**COMPLETE THE FOLLOWING:**
- A) According to the redlining article, what did the Home Owners' Loan Corporation create in 1935?
- B) Write the next part of the article on redlining, picking up after its final paragraph.

**EXCERPT:**

Feb 21, 2025 By Merlin Law Group Insurance
Close-up of dictionary definition of “discrimination” to signify discussion of insurance redlining.

Redlining is a form of discriminatory practice in which services—usually financial services, such as mortgages and insurance—are withheld from people who live in neighborhoods with a high proportion of racial and ethnic minorities. These services are denied based on the alleged riskiness of the geographical area, rather than because of individual applicants’ qualifications or creditworthiness.

Since it denies services to entire neighborhoods, redlining perpetuates disinvestment and hinders the economic development of entire communities. As a form of structural racism, redlining can be particularly subtle and difficult to prove, but the legacy of redlining is serious and long-lasting: its effects can be seen for generations, contributing to wealth disparities, racial segregation, and limited access to resources like quality housing, education, and healthcare.

People in redlined communities are typically denied property insurance coverage, charged higher premiums, or offered inferior policies based on their geographic location. The difficulty of finding good, affordable insurance coverage in a redlined area can lead to difficulty obtaining mortgages or maintaining properties, ultimately contributing to urban decay, economic stagnation, and rapid decline in the area’s housing market.

How Did Redlining Start?

While today the process of redlining usually refers to any race-based segregation and discrimination tactics in real estate and property insurance, the specific term “redlining” had its origins in government homeownership programs that were created as part of the New Deal during the Great Depression.

With the passage of the National Housing Act of 1934 and the simultaneous establishment of the Federal Housing Administration (FHA), the federal government began to develop the first nation-wide underwriting criteria for mortgage lending as financial institutions were refinancing mortgages in default to prevent foreclosures.

In 1935, the Home Owners’ Loan Corporation (HOLC) created a series of “residential security maps” for over 200 cities across the country. These HOLC maps designated neighborhoods as either Type A, B, C, or D depending on how desirable they were considered for lending purposes.

The word “redlining” refers to the actual color-coded red patches that were used to indicate which neighborhoods were considered “Type D,” the most high-risk areas for home loans. Areas in red—often urban areas with majority black populations—were deemed the biggest risks, and therefore, homebuyers within them were consistently denied home loans, charged higher interest rates, and denied services.

Redlining wasn’t just an informal practice but a deliberate system of mapping inequality, reinforcing racial segregation and economic divisions through government-backed redlining maps. By using these maps to determine lending risks, federal policy effectively codified discrimination, ensuring that predominantly black neighborhoods faced chronic disinvestment. This practice directly impacted property values, as homes in redlined areas depreciated due to a lack of financing opportunities, while white neighborhoods saw steady appreciation.

**RECORDS:**
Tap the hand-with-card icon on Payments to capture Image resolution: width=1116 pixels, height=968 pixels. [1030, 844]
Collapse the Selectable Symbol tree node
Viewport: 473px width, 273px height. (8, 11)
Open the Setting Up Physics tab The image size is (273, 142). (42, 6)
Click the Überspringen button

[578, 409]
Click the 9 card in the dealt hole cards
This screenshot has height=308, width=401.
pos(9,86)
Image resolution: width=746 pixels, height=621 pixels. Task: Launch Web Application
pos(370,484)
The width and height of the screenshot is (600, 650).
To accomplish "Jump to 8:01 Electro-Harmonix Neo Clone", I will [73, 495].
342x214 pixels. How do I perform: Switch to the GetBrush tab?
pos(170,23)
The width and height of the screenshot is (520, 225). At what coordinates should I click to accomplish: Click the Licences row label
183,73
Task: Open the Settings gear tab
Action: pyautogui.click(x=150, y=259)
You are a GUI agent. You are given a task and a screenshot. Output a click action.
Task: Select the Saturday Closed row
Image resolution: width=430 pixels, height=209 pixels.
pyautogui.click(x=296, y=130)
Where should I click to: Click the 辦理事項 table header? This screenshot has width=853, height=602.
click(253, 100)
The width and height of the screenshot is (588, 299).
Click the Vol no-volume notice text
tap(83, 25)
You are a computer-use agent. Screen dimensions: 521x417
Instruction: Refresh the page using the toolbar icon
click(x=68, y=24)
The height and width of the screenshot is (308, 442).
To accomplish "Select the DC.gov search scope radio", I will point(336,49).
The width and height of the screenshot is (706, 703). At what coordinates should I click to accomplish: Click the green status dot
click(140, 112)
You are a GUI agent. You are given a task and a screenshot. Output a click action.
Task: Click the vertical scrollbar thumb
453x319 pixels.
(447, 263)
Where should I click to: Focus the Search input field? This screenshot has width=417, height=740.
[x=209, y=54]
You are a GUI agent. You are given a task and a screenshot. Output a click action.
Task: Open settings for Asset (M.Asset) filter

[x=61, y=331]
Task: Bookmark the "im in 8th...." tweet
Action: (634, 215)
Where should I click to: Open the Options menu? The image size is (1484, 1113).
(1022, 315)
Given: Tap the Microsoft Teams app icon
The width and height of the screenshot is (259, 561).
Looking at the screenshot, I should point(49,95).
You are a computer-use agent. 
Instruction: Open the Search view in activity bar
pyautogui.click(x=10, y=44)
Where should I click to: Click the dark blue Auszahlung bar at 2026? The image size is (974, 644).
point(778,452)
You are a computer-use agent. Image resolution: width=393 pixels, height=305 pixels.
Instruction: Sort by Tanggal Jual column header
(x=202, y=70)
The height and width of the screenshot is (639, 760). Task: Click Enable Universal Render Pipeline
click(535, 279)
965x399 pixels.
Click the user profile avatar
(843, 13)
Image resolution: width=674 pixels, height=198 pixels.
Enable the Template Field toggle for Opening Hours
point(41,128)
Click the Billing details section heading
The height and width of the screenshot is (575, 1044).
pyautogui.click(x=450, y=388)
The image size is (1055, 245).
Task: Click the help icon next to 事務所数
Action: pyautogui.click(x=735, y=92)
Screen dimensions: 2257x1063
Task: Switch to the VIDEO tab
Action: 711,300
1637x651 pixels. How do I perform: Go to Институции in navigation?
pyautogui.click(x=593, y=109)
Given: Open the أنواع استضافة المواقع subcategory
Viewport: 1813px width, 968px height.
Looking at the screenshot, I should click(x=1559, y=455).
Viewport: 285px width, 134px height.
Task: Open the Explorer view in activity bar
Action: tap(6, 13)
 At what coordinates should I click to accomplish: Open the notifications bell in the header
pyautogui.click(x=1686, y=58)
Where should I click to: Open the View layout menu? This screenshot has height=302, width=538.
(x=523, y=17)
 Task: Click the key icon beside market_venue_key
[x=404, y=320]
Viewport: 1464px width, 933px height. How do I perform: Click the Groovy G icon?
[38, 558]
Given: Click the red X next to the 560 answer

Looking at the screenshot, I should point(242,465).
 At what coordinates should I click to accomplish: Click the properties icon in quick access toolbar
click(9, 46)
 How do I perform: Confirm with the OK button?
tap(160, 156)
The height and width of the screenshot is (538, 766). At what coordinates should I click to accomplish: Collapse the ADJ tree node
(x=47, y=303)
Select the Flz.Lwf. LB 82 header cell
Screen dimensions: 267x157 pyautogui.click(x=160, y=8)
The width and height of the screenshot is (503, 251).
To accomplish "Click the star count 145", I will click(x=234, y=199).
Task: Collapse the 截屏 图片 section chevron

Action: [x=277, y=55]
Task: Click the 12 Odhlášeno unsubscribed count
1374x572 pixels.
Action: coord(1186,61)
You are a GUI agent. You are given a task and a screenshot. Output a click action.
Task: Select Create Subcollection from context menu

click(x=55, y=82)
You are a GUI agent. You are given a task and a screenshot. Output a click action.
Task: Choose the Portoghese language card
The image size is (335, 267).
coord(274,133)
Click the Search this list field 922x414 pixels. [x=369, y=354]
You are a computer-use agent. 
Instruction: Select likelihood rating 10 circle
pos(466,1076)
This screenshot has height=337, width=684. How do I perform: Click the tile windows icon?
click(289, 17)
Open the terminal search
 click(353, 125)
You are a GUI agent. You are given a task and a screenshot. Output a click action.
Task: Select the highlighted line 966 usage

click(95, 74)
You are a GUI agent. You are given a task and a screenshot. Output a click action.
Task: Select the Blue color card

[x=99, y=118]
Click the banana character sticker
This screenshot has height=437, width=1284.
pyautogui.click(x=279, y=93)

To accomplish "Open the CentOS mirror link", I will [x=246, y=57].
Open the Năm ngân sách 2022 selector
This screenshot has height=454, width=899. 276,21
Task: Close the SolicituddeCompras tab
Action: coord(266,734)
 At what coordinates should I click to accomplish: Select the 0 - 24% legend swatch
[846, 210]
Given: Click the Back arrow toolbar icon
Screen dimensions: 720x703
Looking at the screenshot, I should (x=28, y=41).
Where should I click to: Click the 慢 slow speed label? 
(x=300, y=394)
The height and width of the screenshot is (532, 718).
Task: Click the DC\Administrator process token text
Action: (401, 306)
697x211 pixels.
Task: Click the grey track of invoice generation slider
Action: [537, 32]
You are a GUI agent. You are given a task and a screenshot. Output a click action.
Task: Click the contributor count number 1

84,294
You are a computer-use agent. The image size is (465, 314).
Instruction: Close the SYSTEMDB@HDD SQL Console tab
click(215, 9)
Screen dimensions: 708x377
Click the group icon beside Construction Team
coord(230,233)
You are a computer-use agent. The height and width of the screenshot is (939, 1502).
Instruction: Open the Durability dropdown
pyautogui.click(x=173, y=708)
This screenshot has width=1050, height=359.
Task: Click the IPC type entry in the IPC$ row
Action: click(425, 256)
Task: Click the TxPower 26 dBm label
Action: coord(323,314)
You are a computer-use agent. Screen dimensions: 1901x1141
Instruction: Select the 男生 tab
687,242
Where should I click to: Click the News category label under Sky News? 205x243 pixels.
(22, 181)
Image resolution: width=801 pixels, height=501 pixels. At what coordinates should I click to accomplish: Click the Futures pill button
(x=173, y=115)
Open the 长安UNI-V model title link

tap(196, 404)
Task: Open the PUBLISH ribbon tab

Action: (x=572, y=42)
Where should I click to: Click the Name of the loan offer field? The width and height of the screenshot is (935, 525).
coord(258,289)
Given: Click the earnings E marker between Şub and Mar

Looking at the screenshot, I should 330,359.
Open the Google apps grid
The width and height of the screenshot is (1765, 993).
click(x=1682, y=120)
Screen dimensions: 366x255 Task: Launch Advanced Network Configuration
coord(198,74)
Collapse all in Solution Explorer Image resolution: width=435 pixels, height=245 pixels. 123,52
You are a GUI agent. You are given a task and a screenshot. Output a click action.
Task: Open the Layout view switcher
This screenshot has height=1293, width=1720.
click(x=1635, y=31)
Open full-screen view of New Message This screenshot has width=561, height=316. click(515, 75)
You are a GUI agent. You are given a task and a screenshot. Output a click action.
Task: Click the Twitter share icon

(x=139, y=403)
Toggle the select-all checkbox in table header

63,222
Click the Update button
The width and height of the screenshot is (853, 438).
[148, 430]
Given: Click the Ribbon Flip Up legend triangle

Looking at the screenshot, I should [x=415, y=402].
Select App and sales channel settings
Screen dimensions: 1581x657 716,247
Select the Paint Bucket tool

**ANSWERS BY TASK:**
- A) A series of "residential security maps" covering more than 200 cities across the country.

- B)
Redlining also intersected with exclusionary zoning laws, which restricted where people could live and further entrenched racial segregation. As a result, generations of borrowers from racial groups in redlined communities were systematically denied the wealth-building opportunities that homeownership provided elsewhere.

A 1937 Home Owners’ Loan Corporation map of Philadelphia.

How Redlining Affects Insurance

While redlining originally referred specifically to the practice of denying home loans in non-white neighborhoods, loans are just one of many financial products that were consistently harder to access in areas deemed “high risk” based on the race of the residents. Property insurance—even car insurance—is another.

Consider an example from the life of Thurgood Marshall, the man who would go on to become the first African-American Supreme Court Justice. In 1940, while he was living in Harlem, he was denied car insurance on the grounds that the neighborhood was “a congested area.” Reflecting on this experience later in life, Marshall noted that this form of discrimination was “‘practically impossible to work out in a court case because the insurance is usually refused on some technical ground.’” ¹

The financial structure of the insurance industry has often favored practices that discouraged insuring predominantly black neighborhoods. Even before the protests and urban riots of the 1960s, adequate insurance was scarce in these areas. This issue extended to reinsurance, as companies struggled to obtain it for urban areas at reasonable prices.

While explicit redlining became illegal under the Fair Housing Act of 1968 and the Community Reinvestment Act of 1977, discriminatory practices still persist in more subtle ways. Insurers may use factors like credit scores, crime rates, or historical loss data as proxies for race or socioeconomic status, leading to similarly exclusionary outcomes.

How Did People Protest Against Housing Discrimination?

Protests against redlining reached a pivotal moment in the late 1960s, particularly through the efforts of Dr. Martin Luther King Jr. in Chicago and the eventual passage of the Fair Housing Act in 1968. These efforts directly confronted the long-standing impact of racial segregation in housing policies.

Civil rights marchers demand decent housing in photo shared by Unseen Histories

In 1966, Dr. King and the Southern Christian Leadership Conference (SCLC) launched the Chicago Freedom Movement, a campaign that explicitly targeted redlining, segregated housing, and urban inequality—issues that disproportionately harmed black residents and other people of color. The movement’s leaders organized marches, rallies, and public demonstrations throughout Chicago, including marches into predominantly white neighborhoods that resisted integration. They presented a detailed list of demands to city leaders, including the desegregation of public housing, enforcement of open housing laws, and equitable access to mortgages.

Two years later, in the wake of King’s assassination in April 1968, the Fair Housing Act was passed as part of the Civil Rights Act of 1968. This landmark legislation outlawed discriminatory practices in the sale, rental, and financing of housing, including redlining. The act was seen as a direct response to the civil unrest and demands for racial justice that followed King’s death, serving as a testament to the enduring impact of his activism against structural racism.

What Are the Effects of Redlining?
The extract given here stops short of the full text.